Extract provided ▸
← Back to Paper List

Adapting Large Vision-Language Models to Visually-Aware Conversational Recommendation

H Jeon, S Koide, Y Wang, Z He, J McAuley
University of California, San Diego, Toyota Motor Corporation, Google DeepMind
2025 (2025)
Recommendation MM P13N Benchmark

📝 Paper Summary

Multimodal Conversational Recommendation Efficient Vision-Language Models
LaViC improves visually-aware conversational recommendation by distilling high-dimensional product images into compact embeddings, allowing a Large Vision-Language Model to process multiple candidate items without context overflow.
Core Problem
Standard Vision-Language Models tokenize images into thousands of patches, causing 'token explosion' when processing multiple product candidates in a single conversational query, which exceeds context windows and computational budgets.
Why it matters:
  • Pure text recommendations fail in domains like fashion/home where visual details (style, color, cut) determine user preference
  • Naive end-to-end fine-tuning of massive VLMs on multi-image tasks is computationally prohibitive and prone to overfitting on limited data
  • Existing datasets lack realistic alignment between natural conversations and product visual attributes, limiting rigorous evaluation
Concrete Example: If a user asks for a 'hoodie-like military jacket,' checking 10 candidate items with LLaVA-v1.6 (2,885 tokens per image) requires ~28,850 visual tokens, crashing the model context. LaViC reduces this to just 50 tokens (5 per item).
Key Novelty
LaViC (Large Vision-Language Conversational Recommendation Framework)
  • Visual Knowledge Self-Distillation: Compresses thousands of image tokens into just a few [CLS]-positioned embeddings by training the vision tower to reproduce the LLM's full visual description from compressed input
  • Unified Recommendation Fine-Tuning: Freezes the distilled vision module and fine-tunes the LLM to select items from candidate lists using the compressed visual tokens and dialogue context
Architecture
Architecture Figure Figure 2 & 4
Two-stage pipeline: (1) Visual Knowledge Self-Distillation transforming images to compact [CLS] tokens, and (2) Recommendation Fine-Tuning using those tokens.
Evaluation Highlights
  • Outperforms text-only baselines (SBERT, GPT-3.5) by up to +54.2% HitRatio@1 in Beauty domain on the new Reddit-Amazon dataset
  • Achieves comparable or superior accuracy to proprietary models (GPT-4o-mini, GPT-4o) in Fashion/Home domains despite using a smaller 7B backbone
  • Reduces visual token count by ~99% (from 2,885 to 5 tokens per image) while maintaining recommendation accuracy where standard VLMs fail due to token overflow
Breakthrough Assessment
7/10
Strong practical contribution for efficient multi-image processing in recommendation. The distillation strategy is clever, and the new dataset is valuable, though the core architecture relies on established components (LLaVA/LoRA).
×

What this task involves ▸
Reproduce word for word the part of the paper summary above starting at "Core Problem" and ending at "and computational budgets.".

Data extracts ▸
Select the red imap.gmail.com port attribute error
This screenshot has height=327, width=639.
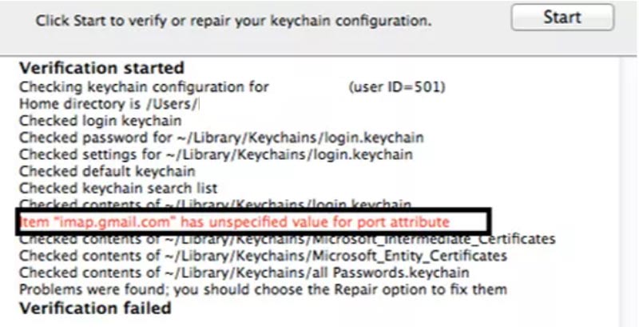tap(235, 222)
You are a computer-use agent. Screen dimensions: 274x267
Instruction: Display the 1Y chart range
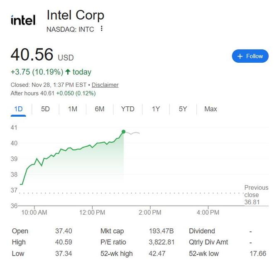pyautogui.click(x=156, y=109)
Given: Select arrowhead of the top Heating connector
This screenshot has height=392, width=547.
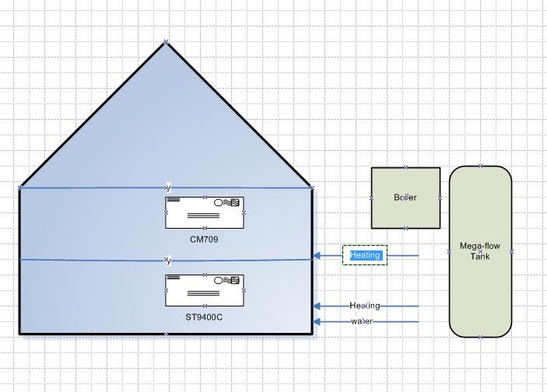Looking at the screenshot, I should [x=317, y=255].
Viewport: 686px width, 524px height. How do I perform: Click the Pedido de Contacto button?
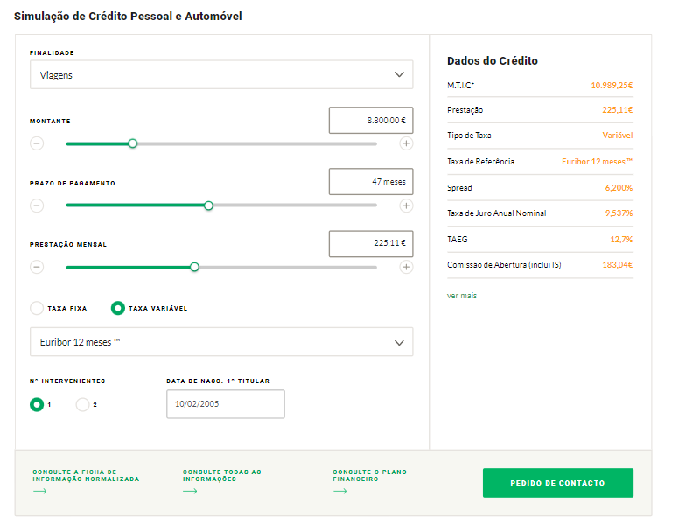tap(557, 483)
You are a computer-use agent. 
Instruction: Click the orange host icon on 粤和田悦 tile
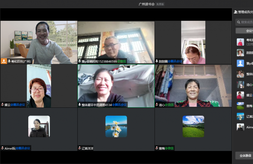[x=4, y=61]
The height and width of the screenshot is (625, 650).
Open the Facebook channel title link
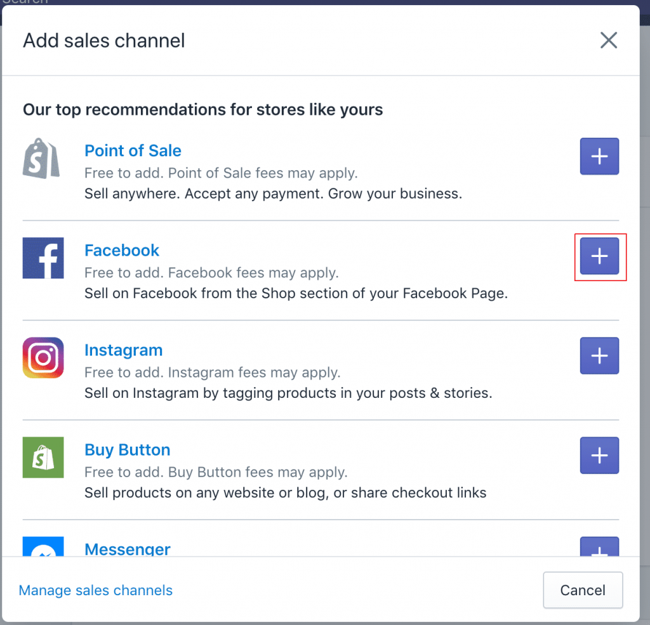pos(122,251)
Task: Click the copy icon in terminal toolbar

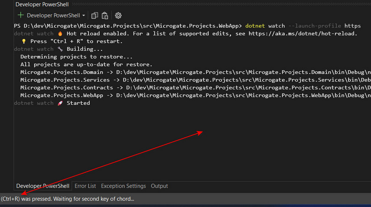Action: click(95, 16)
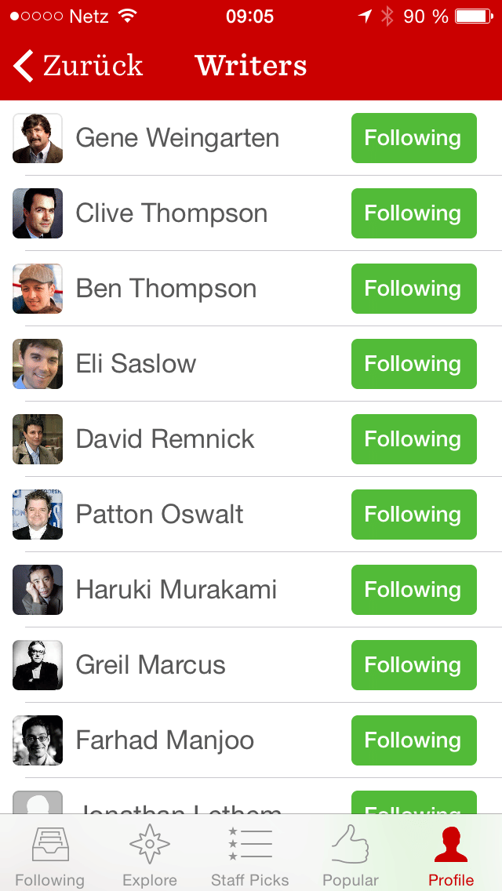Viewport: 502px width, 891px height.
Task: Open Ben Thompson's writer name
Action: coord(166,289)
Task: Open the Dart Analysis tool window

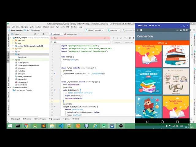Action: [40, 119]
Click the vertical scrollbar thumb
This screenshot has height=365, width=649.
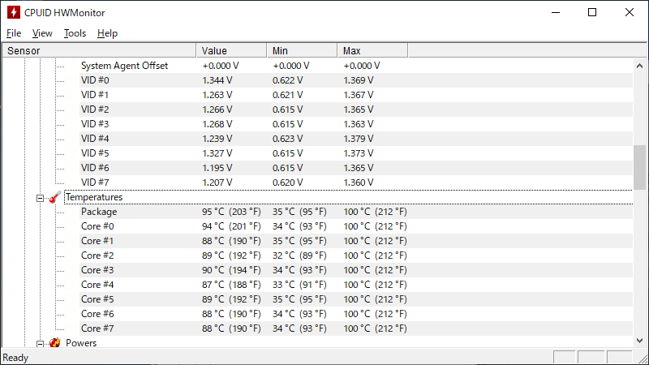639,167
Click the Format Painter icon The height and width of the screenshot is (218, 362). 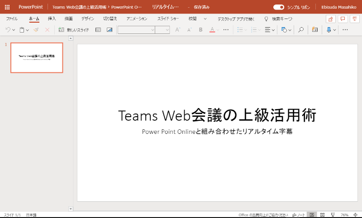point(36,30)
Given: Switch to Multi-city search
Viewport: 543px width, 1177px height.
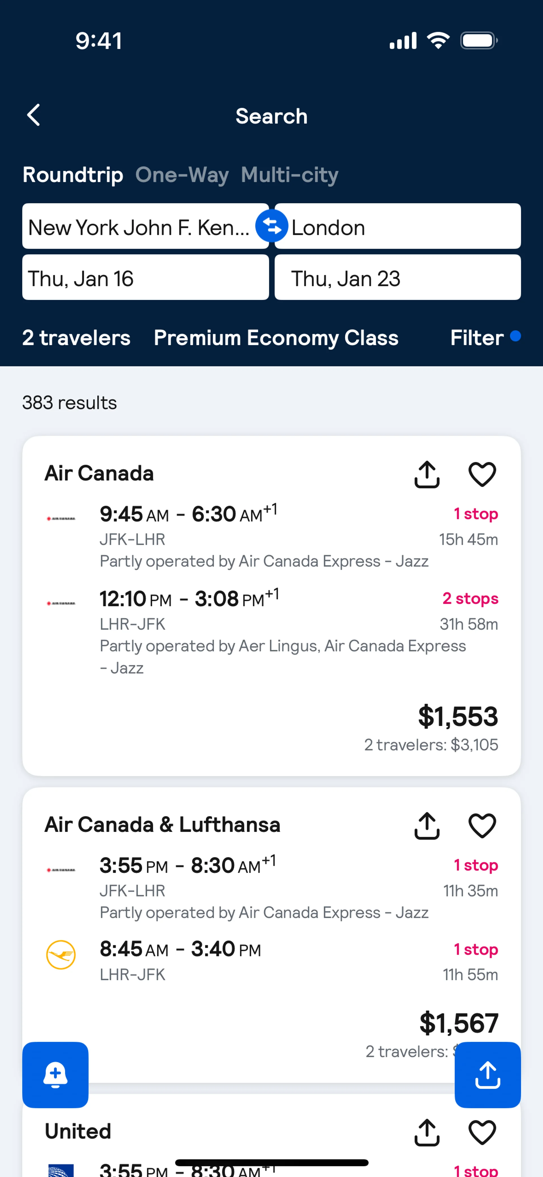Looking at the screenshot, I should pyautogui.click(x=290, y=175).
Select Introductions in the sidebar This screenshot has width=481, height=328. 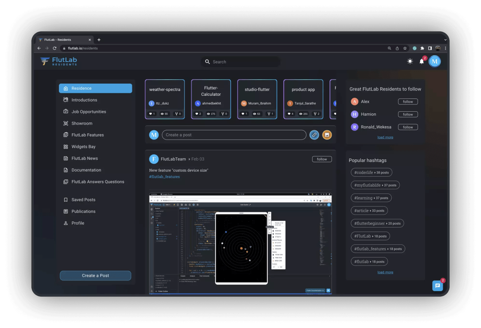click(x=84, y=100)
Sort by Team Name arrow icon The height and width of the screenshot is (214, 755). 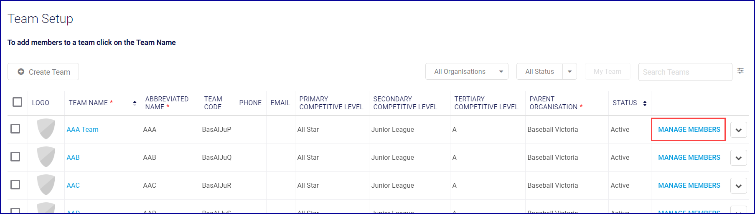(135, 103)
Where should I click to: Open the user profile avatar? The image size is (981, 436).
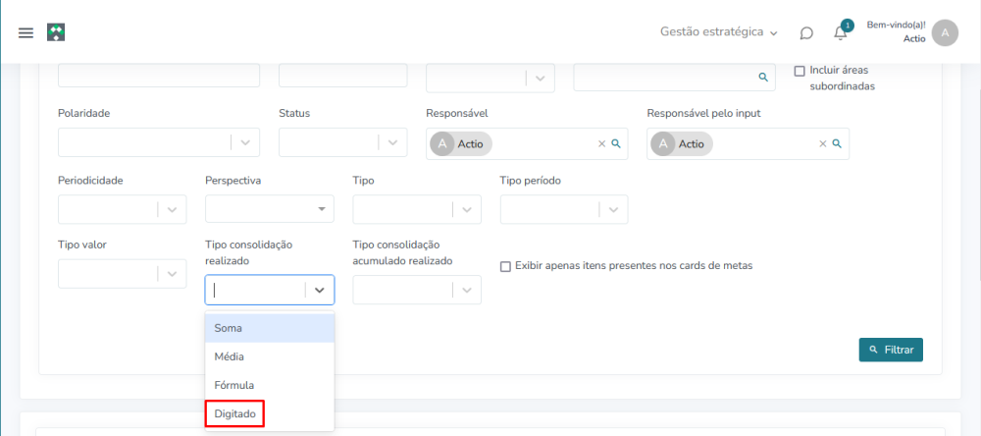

Expected answer ▸
Core Problem
Standard Vision-Language Models tokenize images into thousands of patches, causing 'token explosion' when processing multiple product candidates in a single conversational query, which exceeds context windows and computational budgets.